Old Mother Goose con Chile Verde
Prologue, Part II: Mother Goose becomes the Old Mother Hubbard
Due to the popularity of the purported nursery rhymes composed by the historical Mother Goose, she soon had other pieces that were attributed to her that were not of her composition. This was due mainly to a writer named Charles Perrault, who had popularized her work in France by spearheading the new literary genre called “the fairytale.”

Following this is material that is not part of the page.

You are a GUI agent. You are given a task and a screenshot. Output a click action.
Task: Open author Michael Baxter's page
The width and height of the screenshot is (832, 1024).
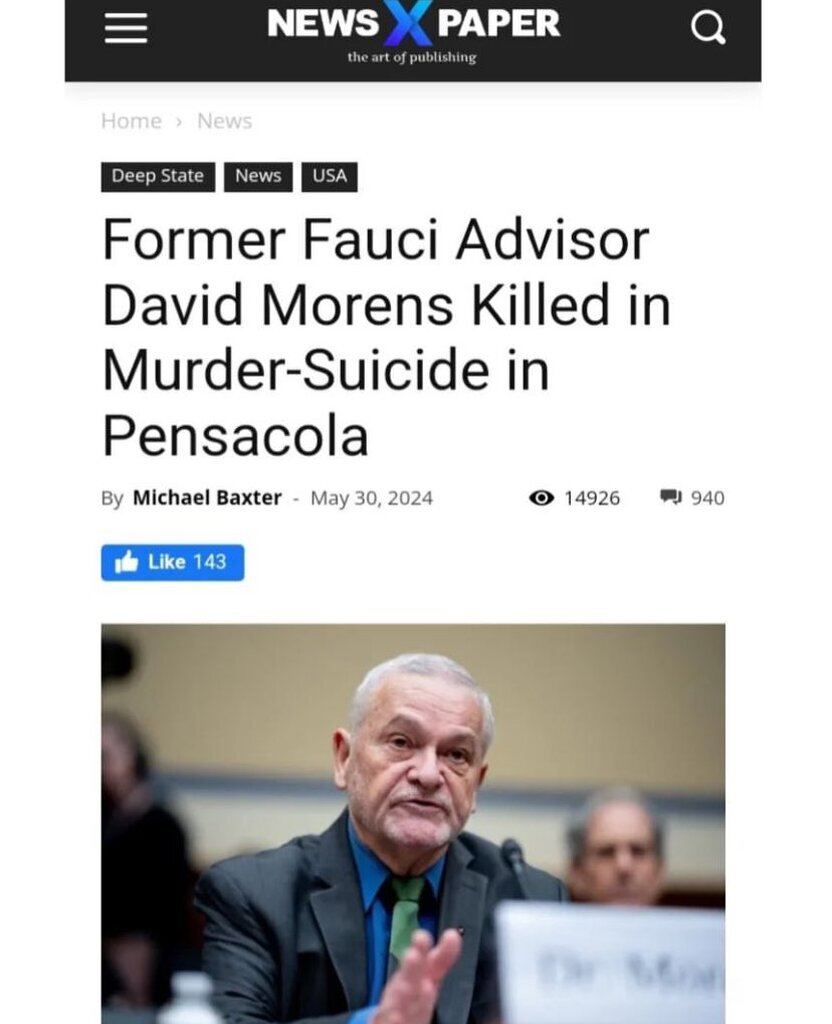pos(207,498)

Another writer that promoted the pieces was written in French by Jean de la Fontaine, who took ancient tales from Aesop and gave them a philosophical twist. The Brothers Grimm also jumped on the bandwagon. Soon people began to give Mother Goose credit for these, too. With the invention of the printing press by Johannes Gutenberg in 1440, it was becoming easier to circulate this work.
The rumor that a queen had written the works soon had her getting credit for other poems, written in English. Mother Goose entered literature as two other characters: The first was Old Mother Hubbard. “Old Mother Hubbard went to the cupboard to get her poor dog a bone. But when she got there, the cupboard was bare and so the poor dog had none. She went to the baker’s to buy him some bread; and when she came back, the poor dog was dead. She went to the joiner’s to buy him a coffin; and when she came back, the doggy was laughin.’ She went to the butcher’s to buy him some tripe; and when she came back, he was smoking his pipe.”
The queen in this case was Caroline of Brandenburg-Ansbach, wife of King George II who had borne him eight children. Other historians considered the possibility that the “old woman” was King George himself because the fashionable king would wear a powdered wig, causing some of his subjects to refer to him as “the old woman.”
The second bit of doggerel refers to a woman in a shoe: “There was an old woman who lived in a shoe. She had so many children, she didn’t know what to do. She gave them some broth without any bread. She whipped them all soundly and put them to bed.”
In this case, the “many children” were the members of Parliament and “the bed” was the House of Parliament. In Parliament, “the whip” was the parliamentarian
who kept order.
The problem with this genre of “fairytale literature” is that nothing can be taken literally. There is always a deeper and hidden meaning to it. It was a means for commoners to criticize the king or the clergy without their knowing anything about it. Sometimes the bits of humorous verse were produced in the form of riddles. Nursery rhymes were almost certainly the first full sentences that used to be memorized by children. For them, it stimulated their imaginations and fantasy lives. For adults, it was a means of getting even with those in political power. Michelangelo himself wrote a caustic verse referring to Pope Julian II as his “personal Medusa.”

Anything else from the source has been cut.